The guidelines take a heavy hammer to digital banking apps and websites, heavily restricting deceptive UI designs (dark patterns) and pre-checked boxes:

  • No Pre-Checked Consent: Opt-in checkmarks for insurance, personal loans, or mutual funds cannot be ticked by default.
  • Separation of Products: If a digital form contains multiple offerings, each product must be displayed individually. A customer must be able to select only what they want.
  • The Equivalence Rule: The option to decline marketing or cross-selling must be just as visible and simple as the option to accept. Furthermore, core services cannot be blocked if a user declines a promotional product.
  • Recorded Accountability: Implicit consent—such as silence, inactivity, or a user simply continuing to scroll an app—is invalid. Banks must securely store verifiable audit trails of explicit consent (via standalone physical/digital signatures, OTP validations, or recorded telephonic call transcripts shared back with the client).

4. Financial Blowback: Full Refunds and Compensation

To ensure banks take the rules seriously, the RBI has introduced a mandatory financial penalty structure:

  • If a customer proves a product was mis-sold, the bank is legally required to refund the entire amount collected and cancel the sale.
  • The bank must also financially compensate the customer for any losses caused by the mis-sold product, strictly following a board-approved compensation policy.
  • Customers have a standard window of 30 days from receiving their signed terms/agreement to lodge a formal mis-selling complaint.

5. Influencers, Affiliates, and the Incentive Ban

The framework completely alters the underlying economic incentives that drive aggressive sales targets:

  • Incentive Caps: Third-party product manufacturers (like insurance companies) are strictly banned from directly incentivising bank employees to push high-commission products.
  • Influencer Accountability: FinTech partners, lending service providers (LSPs), social media influencers, and digital marketing affiliates hired by banks are now legally classified as “Direct Selling Agents.” The bank bears 100% of the structural and legal responsibility for any misleading claims these entities make on their behalf.
  • The Post-Sale Health Check: Banks must establish an independent compliance vertical—completely separated from the sales team—to conduct random call-backs and surveys within 30 days of a sale to verify that the customer fully understood the risks, lock-in periods, and fees.

Impact on Bank Revenues: For investors, this regulation shifts bank fee incomes from being volume-led to quality-led. Private sector banks that rely heavily on cross-selling high-margin third-party products to boost non-interest fee income are expected to face near-term compliance headwinds and slower fee-income growth as they clean up their distribution networks before the January 2027 deadline.

The crackdown on bank-led cross-selling sits alongside other recent moves to tighten how financial firms charge retail users—for example, our report on PhonePe charging a ₹100 quarterly fee on inactive wallets shows how consumer-facing fee practices are under fresh scrutiny.

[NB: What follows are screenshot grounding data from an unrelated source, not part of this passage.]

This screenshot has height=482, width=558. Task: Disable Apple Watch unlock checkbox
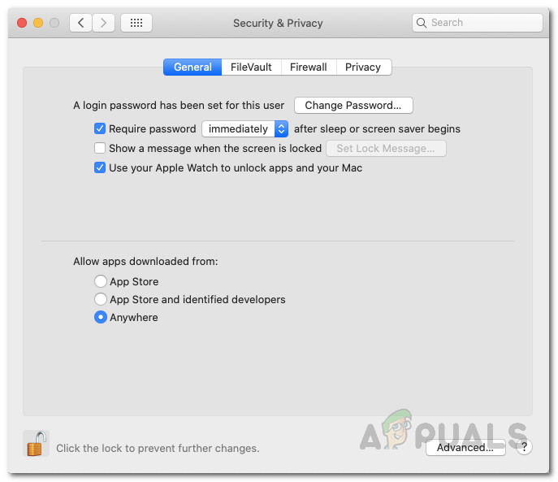click(100, 167)
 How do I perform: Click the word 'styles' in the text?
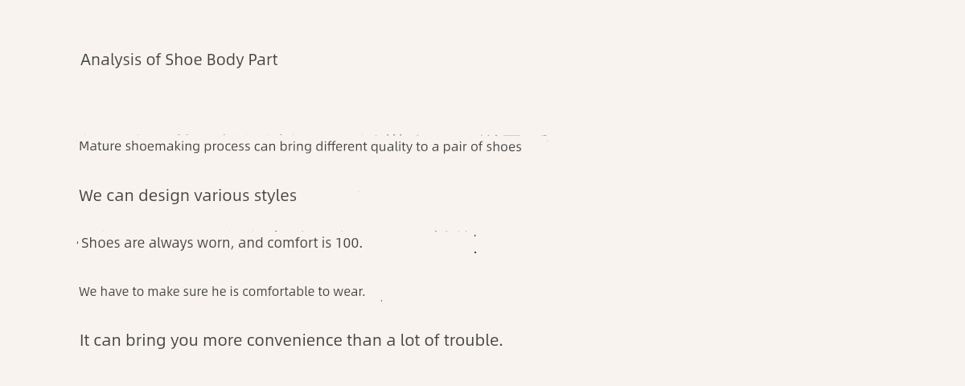[x=275, y=195]
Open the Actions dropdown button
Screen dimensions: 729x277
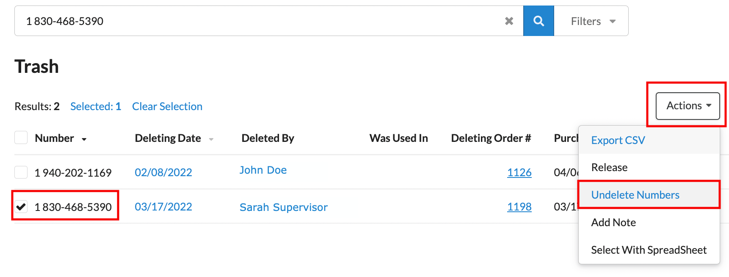pos(688,106)
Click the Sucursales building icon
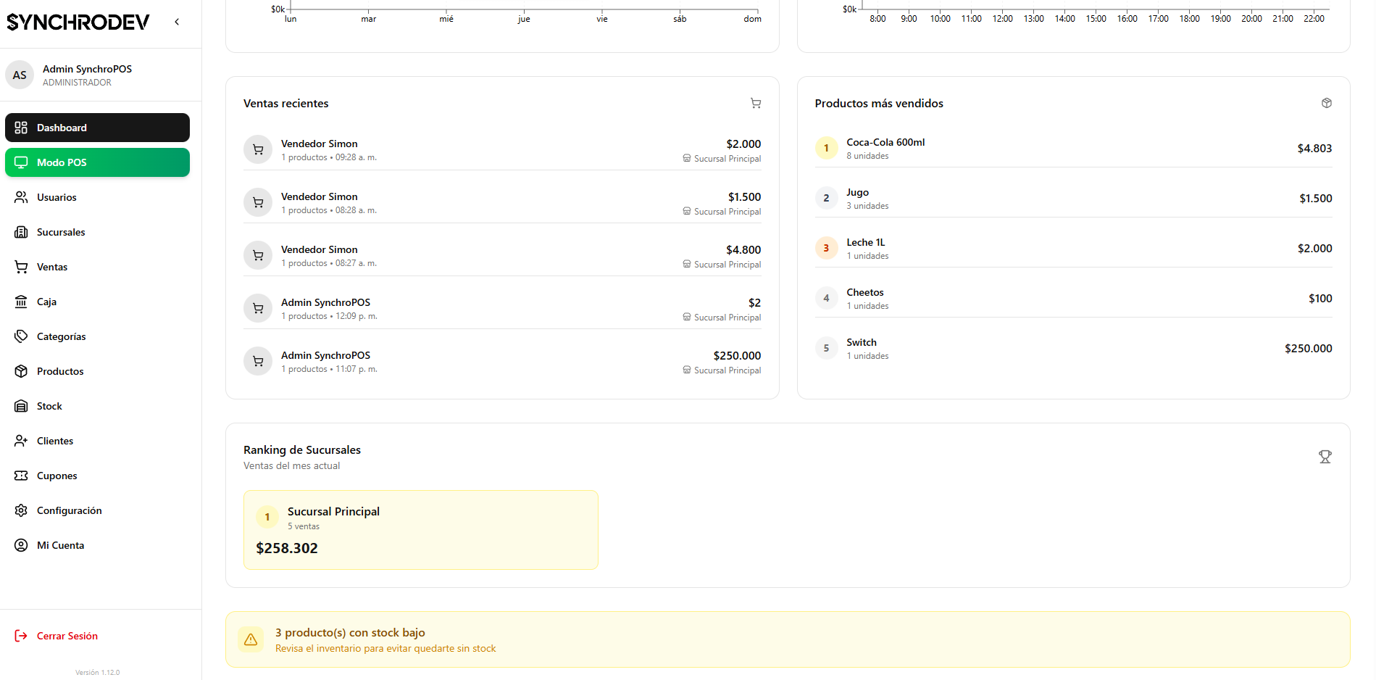This screenshot has width=1376, height=680. click(x=21, y=232)
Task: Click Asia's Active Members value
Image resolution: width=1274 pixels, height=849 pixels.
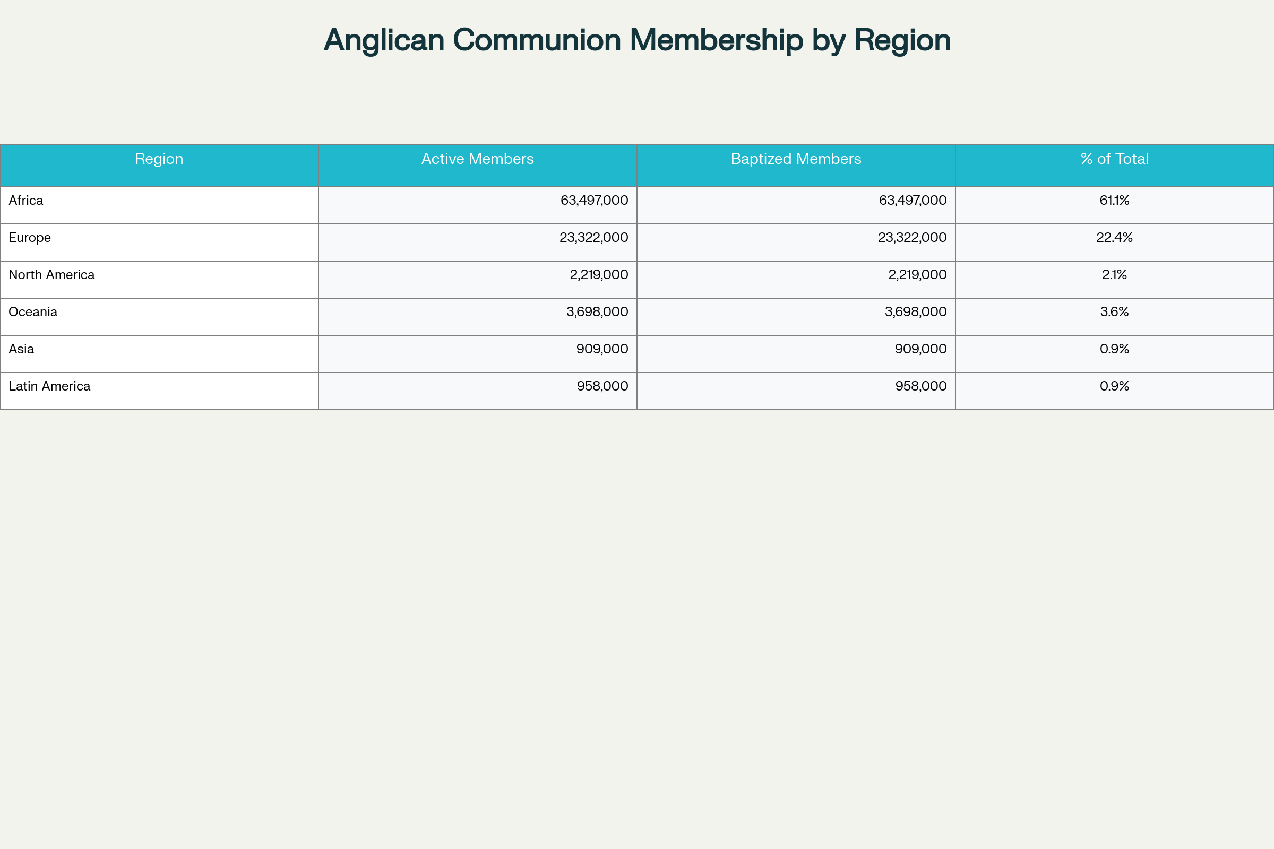Action: 602,349
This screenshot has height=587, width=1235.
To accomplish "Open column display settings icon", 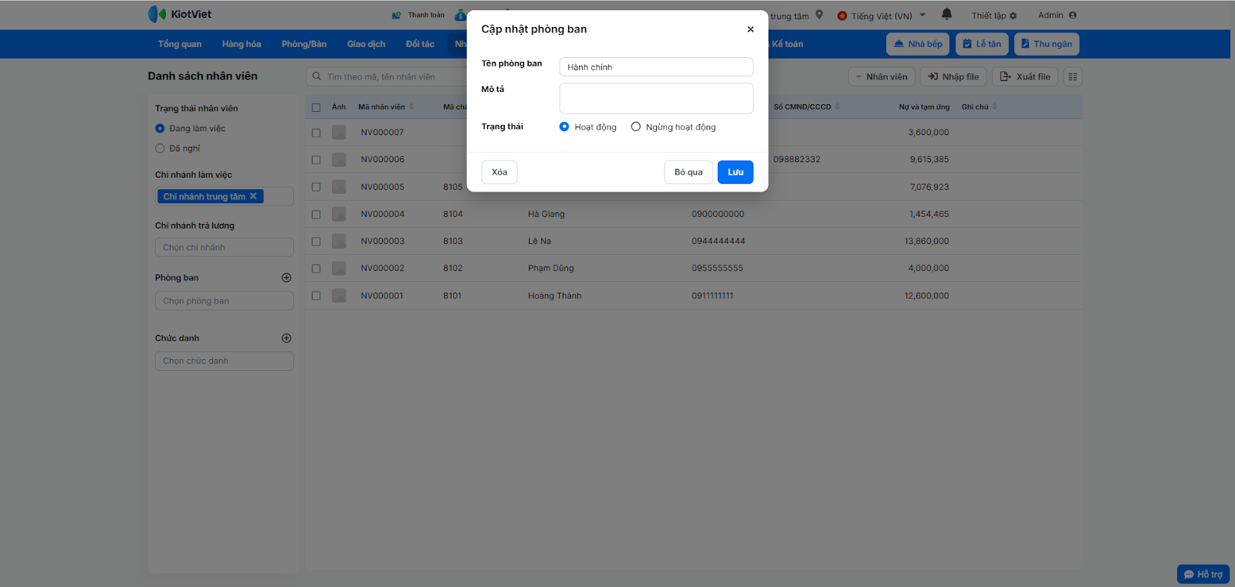I will point(1072,76).
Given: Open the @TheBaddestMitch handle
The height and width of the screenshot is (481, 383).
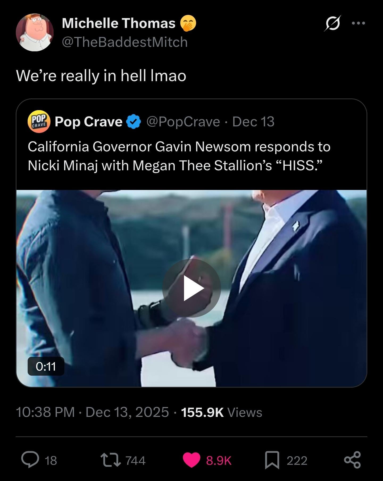Looking at the screenshot, I should click(125, 42).
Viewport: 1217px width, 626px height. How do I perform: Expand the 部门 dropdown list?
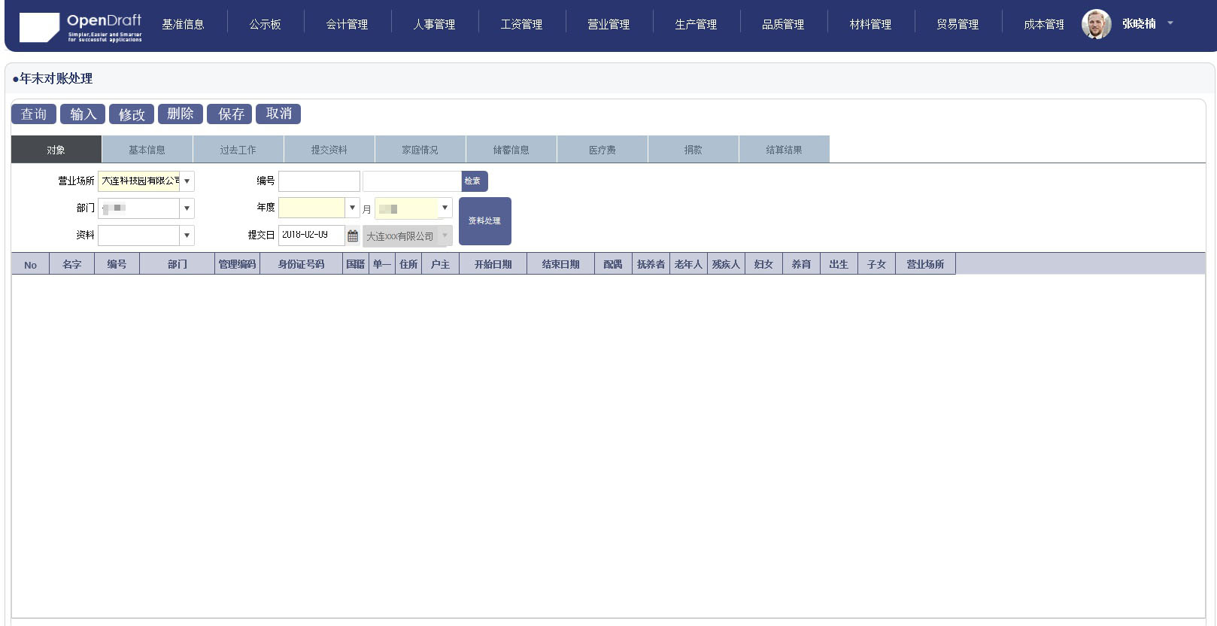tap(187, 208)
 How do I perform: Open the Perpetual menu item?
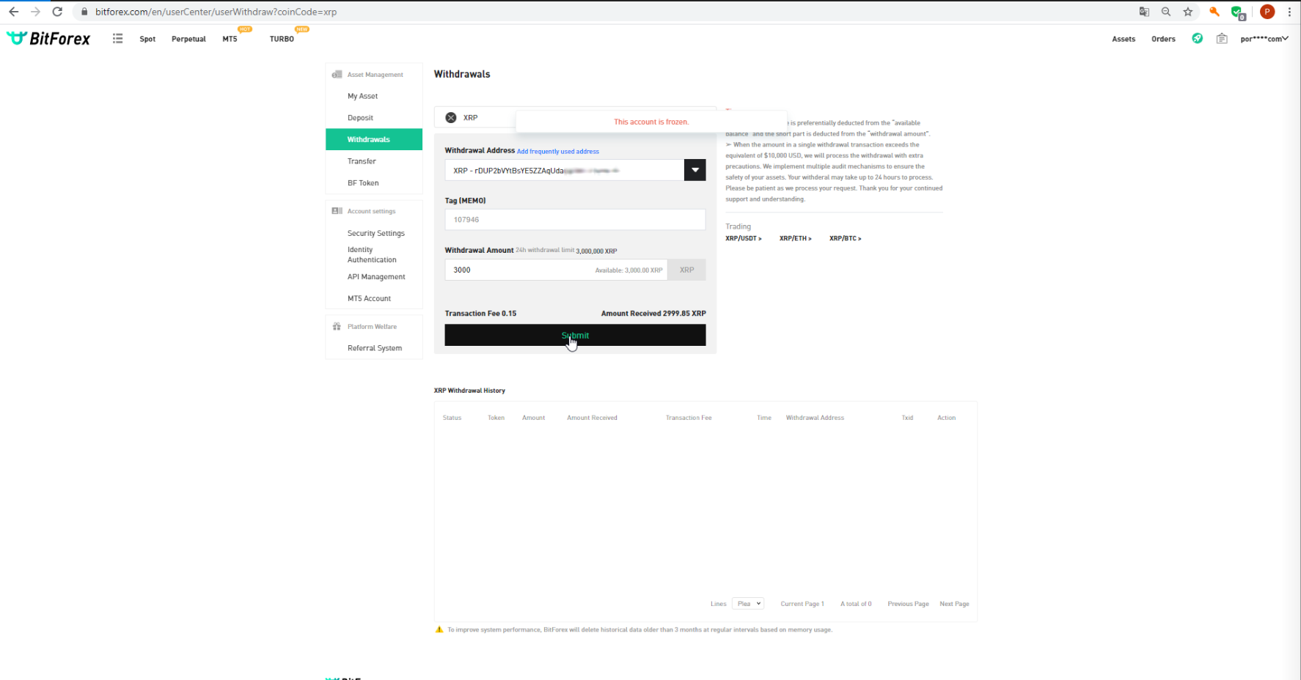(x=188, y=39)
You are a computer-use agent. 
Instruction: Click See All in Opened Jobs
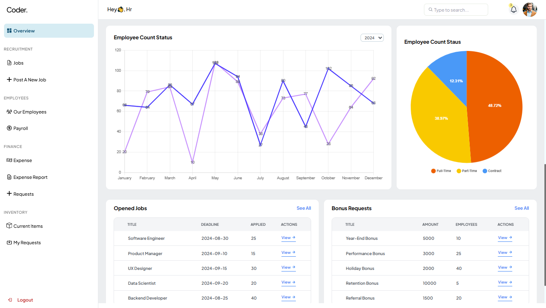304,208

Frequently Asked Questions

What are the RBI mis-selling rules?

The RBI mis-selling rules are part of the Reserve Bank of India (Commercial Banks – Responsible Business Conduct) Second Amendment Directions. They legally define mis-selling for the first time, ban forced product bundling and digital dark patterns, and require banks to refund and compensate customers who are mis-sold insurance or mutual fund products.

When do the new RBI rules come into effect?

The final guidelines take effect on January 1, 2027. This gives banks a window to overhaul their distribution, marketing and digital systems before the deadline.

Can a bank still force me to buy insurance with a loan?

No. Forcing borrowers to buy insurance from a bank’s tied-up partner is now treated as compulsory bundling and is illegal. A bank may still require credit-life or home-protection cover to manage its loan risk, but you must be free to buy that policy from any provider of your choice.